With Saves vs. Death (and Poison), vs. Wands (and Device), vs. Paralysis (and Stone), for example, you may sacrifice a shield if there is a physical threat, otherwise against poison or similar you must use HP.
With Saves vs. Breath (and Area Effects) it is much more likely that you could sacrifice AC points for a bonus to your Saving Throw (or HP as stated above).
With Saves vs. Spells (Magic and Curses) it is possible to sacrifice a memorized spell (or HP as stated above).

This would give low level characters a better chance to survive, but only a very limited amount of times per adventure or session. The point would be that lost HP would be recovered probably not before the end of the session or when back to civilization, broken equipment or protections could become a problem later on, and lack of spells similarly so.
There is therefore a trade-off, a significant decision to be made by the characters.
It preserves players' agency, makes the characters a little bit more resistant, but without being overpowered.

If you'd like to push this further, you might introduce a XP mechanism. Remember that in this case you probably want to factor in the current character level, and put a limit to it. Reasonably, the limit is that you should not spend XP to go below your current level (in other words, you are more vulnerable when you just leveled up, and on the other hand you may loose a chance to level up by spending XP but with the advantage of increasing your chances of surviving a given threat).
The rule could be something like: spend 100 x your Level in XP for +1 bonus on a Saving Throw.

Thursday, February 21, 2019

Saving Throws ideas

We've seen Saving Throws compared across rulesets and proposed a d6 Saving Throws for LotFP - which has the advantage to replicate the beloved (well, I am in love with it) d6 skills presentation.
What if you want to start messing around with Saving Throws, then? After all, they're the last barrier between a character and an horrible death (or anyway some serious trouble)...

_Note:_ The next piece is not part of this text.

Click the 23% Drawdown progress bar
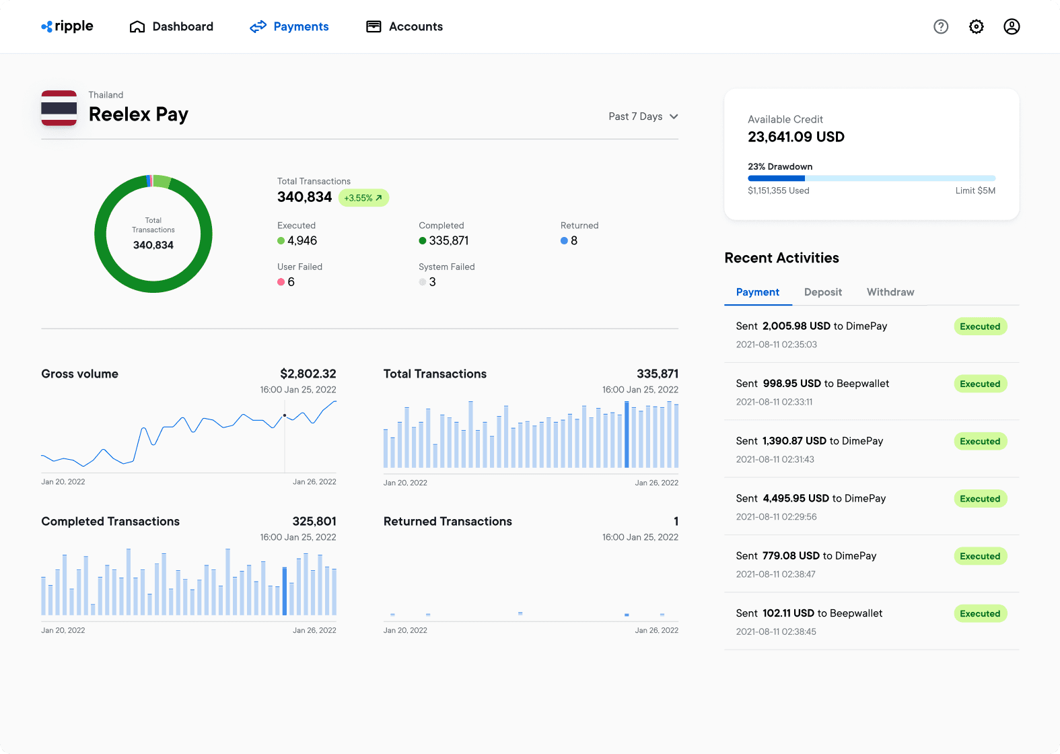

First of all, let's say something: when you change Saving Throws mechanics but keep the odds reasonably close to the original, you are not changing the game. You may have a mechanical improvement (an easier rule, a rule which fits better with other rules, an easier progression, perhaps a little more freedom in points allocation...), but the game (read: the odds) remains substantially the same.
If instead you make drastic changes to the odds (i.e. Saving Throws based on Ability scores, roll 1d20 equal or under the score), you're changing the game. It's not bad, but keep in mind that you're making a substantial change.
If you increase the chances of survival for low level characters, it is not bad per se. Perhaps you want a game where characters are more durable and have a chance to last longer. Just be aware of it (and there's plenty of other opportunities to kill characters nevertheless, regardless of Saving Throws).
If you change drastically the level progression system (i.e. make it easier to gain a level) you have an impact on Saving Throws as well.
If you take away a progression by level, you probably have more resistant characters at the start, but more vulnerable ones at the high levels (which is fine by me... I like to play low levels more).
In any case, be aware of the consequences of your changes. Playtest your house-rules and be ready to tune them, change them, discard them if they don't serve you well.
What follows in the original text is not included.